Title: Hard Bitten (Chicagoland Vampires No.4)
Author: Chloe Neill
Published: May 3rd, 2011
Pages: 350
Synopsis: Times are hard for newly minted vampire Merit. Ever since shapeshifters announced their presence to the world, humans have been rallying against supernaturals--and they're camping outside of Cadogan House with protest signs that could turn to pitchforks at any moment. Inside its doors, things between Merit and her Master, green-eyed heartbreaker Ethan Sullivan are ... tense. But then the mayor of Chicago calls Merit and Ethan to a clandestine meeting and tells them about a violent vamp attack that has left three women missing. His message is simple: get your House in order. Or else.
Merit needs to get to the bottom of this crime, but it doesn't help that she can't tell who's on her side. So she secretly calls in a favor from someone who's tall, dark, and part of underground vamp group that may have some deep intel on the attack. Merit soon finds herself in the heady, dark heart of Chicago's supernatural society--a world full of vampires who seem too ready to fulfill the protesting human's worst fears, and a place where she'll learn that you can't be a vampire without getting a little blood on your hands... (from goodreads.com)
I don't really know how to start into this review. It's a review that if I didn't
need to get the feelings inside me about it out, I wouldn't share it at all. But, so much has happened in this book, so many events, so much chaos. I know none of this makes sense to those who haven't read it, so I'll attempt more coherency. *clears throat*
The book starts 2 months after the last ended. (
First three books reviewed here) The last being a book that gave us hope for the future. A hope that would surely come true, would it not? As readers, we are torn and twisted by these authors through plotlines and character trails and for what?! To watch the emotional turmoil of these characters, these characters that become more real every time we hear their name, to see them rise, to see them fall so that one day, they may end in some sort of peace. Authors though, they make it hard, they make us work for that happy peaceful ending.
Why?!
I'll tell you why. One of my favorite authors said it best when she said, and I'm paraphrasing here, plot is driven by trial and tribulation. Readers are happy when they get what they want, but they are even happier when they don't get what they want. That may sound ludicrous, but for me - most of the time - it's true. In instances like this, seeing the characters hurt, seeing them suffer through the most imaginable pain makes me care about them, makes me care about the plot. It gives me the draw to read the book with the complete and utter impossibility of putting it down for any moment. PLOT IS DRIVEN BY CONFLICT. It just is. And though I may not be able to see it now, though I may be hurting over the plot in this book, because yes, I am that into it, I'm looking to Neill and hoping with all hope that she will help me. That at the very end of the series, even if it's in the last pages of the last book, she will give me my peaceful place and make me feel that everything is the way that it should be.

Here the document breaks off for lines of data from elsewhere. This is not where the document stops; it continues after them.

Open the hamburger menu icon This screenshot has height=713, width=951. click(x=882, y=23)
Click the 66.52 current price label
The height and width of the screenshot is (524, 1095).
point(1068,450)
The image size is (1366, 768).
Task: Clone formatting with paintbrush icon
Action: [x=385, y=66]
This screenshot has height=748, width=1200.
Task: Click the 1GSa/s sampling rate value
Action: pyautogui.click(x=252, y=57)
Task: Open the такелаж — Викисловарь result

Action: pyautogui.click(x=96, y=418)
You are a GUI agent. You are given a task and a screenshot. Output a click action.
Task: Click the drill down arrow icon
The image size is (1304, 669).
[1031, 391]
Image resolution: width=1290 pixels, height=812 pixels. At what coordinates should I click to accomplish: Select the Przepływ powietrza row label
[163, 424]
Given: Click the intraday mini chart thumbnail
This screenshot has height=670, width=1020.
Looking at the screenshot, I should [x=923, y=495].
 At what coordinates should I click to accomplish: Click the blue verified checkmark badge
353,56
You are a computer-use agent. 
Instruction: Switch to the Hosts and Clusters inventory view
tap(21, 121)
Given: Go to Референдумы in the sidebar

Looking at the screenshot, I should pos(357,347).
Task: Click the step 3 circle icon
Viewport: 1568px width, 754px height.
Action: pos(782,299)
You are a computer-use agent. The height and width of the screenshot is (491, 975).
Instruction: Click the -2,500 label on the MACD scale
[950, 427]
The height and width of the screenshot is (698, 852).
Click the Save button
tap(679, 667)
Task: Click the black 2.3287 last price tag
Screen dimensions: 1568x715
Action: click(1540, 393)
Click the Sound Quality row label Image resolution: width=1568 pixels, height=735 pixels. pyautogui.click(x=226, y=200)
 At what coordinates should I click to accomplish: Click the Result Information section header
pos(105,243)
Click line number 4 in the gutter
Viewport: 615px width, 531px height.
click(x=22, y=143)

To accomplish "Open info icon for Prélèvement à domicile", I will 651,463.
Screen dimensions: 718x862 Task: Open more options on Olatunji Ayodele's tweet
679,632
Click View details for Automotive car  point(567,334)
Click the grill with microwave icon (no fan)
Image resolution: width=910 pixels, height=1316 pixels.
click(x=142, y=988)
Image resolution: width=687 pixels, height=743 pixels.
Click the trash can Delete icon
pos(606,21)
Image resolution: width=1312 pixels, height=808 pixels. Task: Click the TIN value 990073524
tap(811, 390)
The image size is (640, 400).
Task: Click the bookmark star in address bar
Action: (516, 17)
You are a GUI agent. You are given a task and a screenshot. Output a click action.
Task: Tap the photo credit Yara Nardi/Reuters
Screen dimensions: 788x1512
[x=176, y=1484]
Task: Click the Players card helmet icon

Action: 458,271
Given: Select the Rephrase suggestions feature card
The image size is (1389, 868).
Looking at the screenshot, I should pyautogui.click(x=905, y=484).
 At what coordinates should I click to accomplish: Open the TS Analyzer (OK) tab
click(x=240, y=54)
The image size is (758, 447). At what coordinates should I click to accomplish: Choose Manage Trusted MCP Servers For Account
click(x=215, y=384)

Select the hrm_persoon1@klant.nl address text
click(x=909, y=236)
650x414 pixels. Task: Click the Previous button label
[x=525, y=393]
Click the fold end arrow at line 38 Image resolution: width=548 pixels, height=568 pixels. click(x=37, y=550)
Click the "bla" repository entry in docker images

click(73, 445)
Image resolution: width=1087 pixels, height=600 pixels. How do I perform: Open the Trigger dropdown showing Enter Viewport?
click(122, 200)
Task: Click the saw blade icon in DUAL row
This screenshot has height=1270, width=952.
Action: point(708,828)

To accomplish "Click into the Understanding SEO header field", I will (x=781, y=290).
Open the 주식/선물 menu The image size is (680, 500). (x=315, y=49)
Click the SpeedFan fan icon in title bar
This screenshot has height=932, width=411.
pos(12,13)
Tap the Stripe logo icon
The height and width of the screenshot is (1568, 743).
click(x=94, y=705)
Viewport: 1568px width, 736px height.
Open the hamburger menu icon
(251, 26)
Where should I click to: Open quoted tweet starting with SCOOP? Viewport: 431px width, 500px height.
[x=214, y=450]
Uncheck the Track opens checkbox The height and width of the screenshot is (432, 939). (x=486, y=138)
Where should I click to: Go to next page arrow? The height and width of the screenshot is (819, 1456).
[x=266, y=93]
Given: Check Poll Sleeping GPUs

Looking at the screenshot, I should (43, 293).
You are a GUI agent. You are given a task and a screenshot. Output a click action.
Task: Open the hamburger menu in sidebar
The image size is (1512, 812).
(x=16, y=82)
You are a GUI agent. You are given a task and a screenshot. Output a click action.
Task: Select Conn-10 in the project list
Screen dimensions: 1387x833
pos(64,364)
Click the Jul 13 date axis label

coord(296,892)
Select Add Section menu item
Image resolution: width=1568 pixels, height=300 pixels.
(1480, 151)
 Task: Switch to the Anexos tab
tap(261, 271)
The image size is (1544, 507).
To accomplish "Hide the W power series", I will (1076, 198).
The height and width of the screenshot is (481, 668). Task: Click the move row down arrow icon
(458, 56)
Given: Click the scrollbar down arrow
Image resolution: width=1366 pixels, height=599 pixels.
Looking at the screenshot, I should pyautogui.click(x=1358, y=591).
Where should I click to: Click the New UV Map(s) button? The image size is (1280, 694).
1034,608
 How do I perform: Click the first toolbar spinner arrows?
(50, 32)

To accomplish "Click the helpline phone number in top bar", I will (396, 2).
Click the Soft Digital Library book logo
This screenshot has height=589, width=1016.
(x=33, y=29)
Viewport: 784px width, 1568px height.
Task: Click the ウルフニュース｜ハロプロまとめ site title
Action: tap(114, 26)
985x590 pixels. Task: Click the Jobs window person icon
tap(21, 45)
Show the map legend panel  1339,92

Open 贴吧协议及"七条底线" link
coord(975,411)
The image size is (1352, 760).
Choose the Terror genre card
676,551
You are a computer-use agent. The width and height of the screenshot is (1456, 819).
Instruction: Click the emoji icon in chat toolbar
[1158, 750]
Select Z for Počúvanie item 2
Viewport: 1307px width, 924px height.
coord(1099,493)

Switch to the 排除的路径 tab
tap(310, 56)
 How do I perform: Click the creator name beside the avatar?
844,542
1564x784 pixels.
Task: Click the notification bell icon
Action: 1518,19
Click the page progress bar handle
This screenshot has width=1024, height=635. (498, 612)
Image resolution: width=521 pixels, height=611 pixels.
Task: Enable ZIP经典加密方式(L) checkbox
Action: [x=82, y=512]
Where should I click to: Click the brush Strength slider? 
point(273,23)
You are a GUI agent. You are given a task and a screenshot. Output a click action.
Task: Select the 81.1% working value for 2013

This book I had been waiting for, waiting for so long - it seems - to be released. To read more of Merit and Ethan. To see them flow around each other and find their places in this different time where vampires are real and everyone in society knows. In previous books, they had a relationship that was fun, that was different. It wasn't something that just happened, they weren't madly attached at the hip. Their sexual tension lit up most of the pages in the first, second and third books. We could see their everyday dance around each other, only occasionally meeting in the middle and those brief moments were something we looked forward to. This book was similar in that their loveable, witty, snarky repertoire was still there. It was just different in that their feelings were visible. It wasn't a dance of wanting and needing, but not giving in. It was a dance of feeling, grieving, trusting, wooing. It was one where they knew how each other felt and the build up was coming. The development of something huge.
That development is what made me never want to put the book down. The conflict involved in their relationship, in the deepening plot lines of the book, in Merit's other relationships, they were strong and they were detailed and horribly lovely. In a way that flipped and turned and pushed through every page with reckless abandon. A way that was eloquent and thoroughly addicting.
But then, then Neill does something, something that makes us, the reader astonished that she could or would ever do it. Her plot, her damn conflicting plot throws us for a metaphysical loop. It pushes us in front of that oncoming train that we were nowhere near. It makes us look at those words, those horrible horrible words and wonder what will happen, what could possibly happen now?! How on Earth is she going to fix this, because she needs to fix this, she really really needs to fix this. And as the reader, you think how did this happen, is it true, are we missing something? Can this really have happened? Please, say that it didn't. Don't take everything from us. Don't take it, please. And in the end, we have no choice but to sit back and wait and hope that Ms. Neil does something. Hope that she will fix this and make us feel better. That she will make the sadness that we feel for these characters dissipate.
I hope more than anything, that she will.
This book, this book driven by massive amounts of conflict was intense and exciting and will bring tears through it's words. It will rip a course through your body and make you want to flip every page careless for the consequences. It touches on so many emotions and pushes you through til the very very bitter end. I wouldn't ask for anything else in a book. The only request I do have: please Ms. Neill, fix what happened. Make the hurt go away.